Despite the migration of twenty and thirty-somethings to digital media, agencies and analysts are dubious about the prospect that TV dollars will follow them in the short term. Television has been pronounced endangered before, yet the network upfront had a record season last fall (though young men were already disappearing then), and the early numbers for this year appear to favor TV programmers. For example, the children’s upfront last month reportedly saw prices rise by as much as 20 percent over last year.
From one point of view, the strength of the children’s upfront reinforces the notion that television is turning into a kiddie medium, a place for the pre-literate to spend time until they’re capable of the kind of media self-determination the Internet demands.
Jupiter Research analyst Niki Scevak acknowledges the various trends that appear to be drawing 18- to 34-year-old media consumers to the Internet, but doesn’t believe they’re being pushed there by puerile TV programming.
“In terms of the edgier creative and the opportunity for that, we are seeing some activity on the Internet, but I don’t think events on TV are driving increased interest there,” said Scevak.
Fallon’s Flatt is similarly reluctant to draw direct correlations between the failings of broadcast media and the good fortunes of the Internet, though he does believe a change in media spending is underway.
“The phone has been ringing quite a bit with [clients expressing] more interest in doing things online,” said Flatt. “[but] I wouldn’t say that it’s because of TV that everyone’s going to the Web.”
It may be that advertisers — unwilling to give up on TV’s reach and equally reluctant to pass on the Web’s opportunity — are resigned to spending more money as a whole, on a variety of media. That wouldn’t be a bad thing for either television or the Internet, which in this scenario could theoretically coexist in a status quo holding pattern, sharing a bigger pie until the next media recession.

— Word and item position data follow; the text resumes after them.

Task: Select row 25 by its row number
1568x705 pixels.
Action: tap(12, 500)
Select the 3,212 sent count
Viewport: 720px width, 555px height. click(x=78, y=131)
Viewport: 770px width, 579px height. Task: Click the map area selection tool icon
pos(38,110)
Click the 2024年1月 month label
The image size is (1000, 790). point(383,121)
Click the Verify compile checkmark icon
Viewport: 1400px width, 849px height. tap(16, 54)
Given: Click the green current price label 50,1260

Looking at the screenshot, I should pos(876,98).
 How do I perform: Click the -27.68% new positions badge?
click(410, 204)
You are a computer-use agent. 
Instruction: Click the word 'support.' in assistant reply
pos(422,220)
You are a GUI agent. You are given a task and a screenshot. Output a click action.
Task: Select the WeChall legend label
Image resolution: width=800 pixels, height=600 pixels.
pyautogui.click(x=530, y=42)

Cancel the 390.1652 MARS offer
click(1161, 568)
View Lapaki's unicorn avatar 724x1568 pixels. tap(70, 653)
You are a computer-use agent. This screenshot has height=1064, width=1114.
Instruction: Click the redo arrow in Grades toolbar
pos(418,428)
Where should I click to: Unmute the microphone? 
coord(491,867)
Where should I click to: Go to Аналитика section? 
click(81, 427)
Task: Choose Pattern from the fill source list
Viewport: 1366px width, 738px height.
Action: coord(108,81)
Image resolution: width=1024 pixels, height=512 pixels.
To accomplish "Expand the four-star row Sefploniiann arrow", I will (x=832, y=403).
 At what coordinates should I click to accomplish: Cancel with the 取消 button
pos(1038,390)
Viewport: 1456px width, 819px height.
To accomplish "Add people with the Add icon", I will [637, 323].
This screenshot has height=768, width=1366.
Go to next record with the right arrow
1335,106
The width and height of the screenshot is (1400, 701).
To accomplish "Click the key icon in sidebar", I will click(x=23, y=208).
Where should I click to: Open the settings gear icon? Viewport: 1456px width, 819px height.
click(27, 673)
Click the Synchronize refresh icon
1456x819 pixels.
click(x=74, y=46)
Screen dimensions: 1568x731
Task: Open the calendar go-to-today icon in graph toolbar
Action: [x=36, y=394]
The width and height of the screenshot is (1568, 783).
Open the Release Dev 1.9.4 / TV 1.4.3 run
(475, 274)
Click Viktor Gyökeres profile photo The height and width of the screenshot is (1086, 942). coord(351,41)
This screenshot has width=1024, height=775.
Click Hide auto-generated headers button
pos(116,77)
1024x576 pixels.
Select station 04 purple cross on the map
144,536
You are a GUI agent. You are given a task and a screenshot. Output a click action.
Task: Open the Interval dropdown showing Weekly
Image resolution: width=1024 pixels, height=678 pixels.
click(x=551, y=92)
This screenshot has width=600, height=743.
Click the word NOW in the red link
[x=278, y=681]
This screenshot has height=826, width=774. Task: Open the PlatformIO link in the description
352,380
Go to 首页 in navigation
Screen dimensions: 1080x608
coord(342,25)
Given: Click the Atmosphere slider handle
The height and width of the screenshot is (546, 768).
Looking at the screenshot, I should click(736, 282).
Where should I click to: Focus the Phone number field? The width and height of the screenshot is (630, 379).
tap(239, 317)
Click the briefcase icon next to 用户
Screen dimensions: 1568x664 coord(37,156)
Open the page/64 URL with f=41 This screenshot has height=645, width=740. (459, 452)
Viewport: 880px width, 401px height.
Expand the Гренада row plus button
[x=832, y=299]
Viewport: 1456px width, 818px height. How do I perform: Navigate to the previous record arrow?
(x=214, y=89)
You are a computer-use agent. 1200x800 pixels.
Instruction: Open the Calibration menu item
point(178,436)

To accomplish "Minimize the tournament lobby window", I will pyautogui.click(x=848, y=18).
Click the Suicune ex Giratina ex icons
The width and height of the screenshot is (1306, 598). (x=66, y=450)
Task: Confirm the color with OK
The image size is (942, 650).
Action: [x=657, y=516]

In the meantime, Jupiter’s Scevak believes online publishers will have to work for every dollar.
“I don’t think the Internet’s growth will be tied to marketers looking at the consumer behavior mix and allocating dollars accordingly,” he said. “I think the onus is on publishers, rather than marketers, to create incentives. In terms of consumer behavior changing, the actual time it takes for ad dollars to follow is a very long time. It’s not a two to three year thing; it’s a thirty year thing.”